Les débats s’enclenchèrent donc sous vive tension. Les partisans du maintien de la coordination dans sa configuration initiale, c’est-à dire sans la scinder en deux pôles, ont vite fait comprendre à ceux qui seront leurs adversaires du jour que la question de l’organisation de la coordination a été tranchée dés le début et que cette proposition de créer deux commissions est une manœuvre visant à affaiblir la dynamique.
Les amabilités ayant été engagées sans préliminaires, les reproches ont fusé à l’endroit de ceux qui ont décidé d’ajourner la réunion pour ne pas avoir à dénoncer la répression de la marche et les agressions dont on fait l’objet 11 manifestants.
Par moment, les tensions étaient tellement vives que la réunion risquait de ne pas aller à son terme. Et, comme à chaque fois que la réunion coince, il y a ce vétéran des luttes militantes, Me Ali Yahia Abdenour, pour débloquer la situation.
C’est lui, prenant la parole, qui apaisa les tensions. Mais il n’a pas fait que cela. Il a proposé de maintenir la dynamique et de remarcher sur Alger non seulement le samedi 26 février mais tous les samedi.
Sa proposition a été fortement appuyée. Ses collègues de la ligue qui étaient partis sur une autre perspective ne purent que constater les dégâts. Ils ont eu beau revenir à la charge, rien n’est fait. La décision de remarcher le samedi et tous les samedi recueille la majorité.

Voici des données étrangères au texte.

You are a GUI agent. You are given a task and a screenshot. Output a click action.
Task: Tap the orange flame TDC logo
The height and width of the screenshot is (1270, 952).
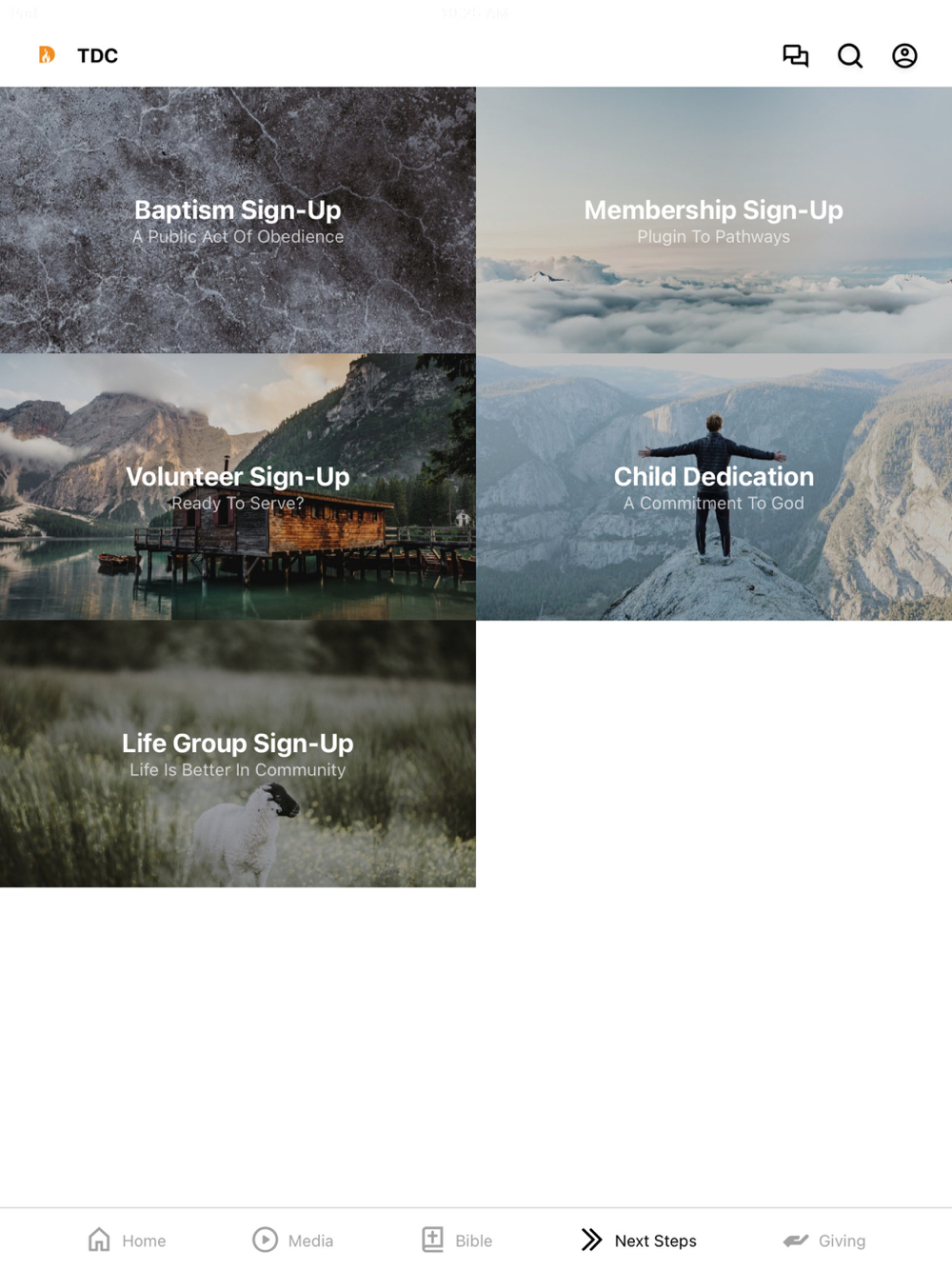[47, 55]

Les représentants du RCD, du PLD, du MDS, du CNLP, de Tarwa Fathma NSoumer, de la coordination des étudiant du centre, du mouvement citoyen de Kabylie, du congrès mondial Amazigh, de l’association nationale des familles des disparus et d’autres associations soutiennent l’idée de marcher
D’autorité, Malaoui du SNAPAP demande à lever séance, après avoir déclaré que son syndicat ne marchera pas. Souveraine, l’assemblée lui rappelle que la coordination ne lui appartient pas. Fodhil Boumala intervient et fait rappeler que c’est la majorité qui décide et que même si un membre de la coordination n’adhère pas à une action, il a l’obligation morale d’être au moins solidaire.
Mais rien n’y fait. Ce qui devait arriver arriva. La coordination se scinde en deux : d’un coté ceux regroupés autour de la ligue qui ont bataillé pour l’observation d’une halte en attendant la séparation du civil du politique et de l’autre, plus nombreux, qui ont tranché pour l’appel à des marches chaque samedi à compter du samedi 26 février, non seulement à Alger mais partout ailleurs.
Et c’est Ali Yahia Abdenour à qui est revenu l’honneur de faire le compte rendu des décisions prises à la presse. Il a informé que la majorité a décidé de renouveler la marche le samedi 26 février et tous les samedi.
Il a souligné que pour la marche aura un itinéraire inversé par rapport aux deux précédentes, à savoir de la Place des Martyrs vers la Place du 1er mai.
Dans un coin de la salle, Malaoui du Snapap informait, pour sa part, que la coordination est désormais scindée en deux. C’est dans cette ambiance que la réunion a pris fin après plus de 6 heures de palabres.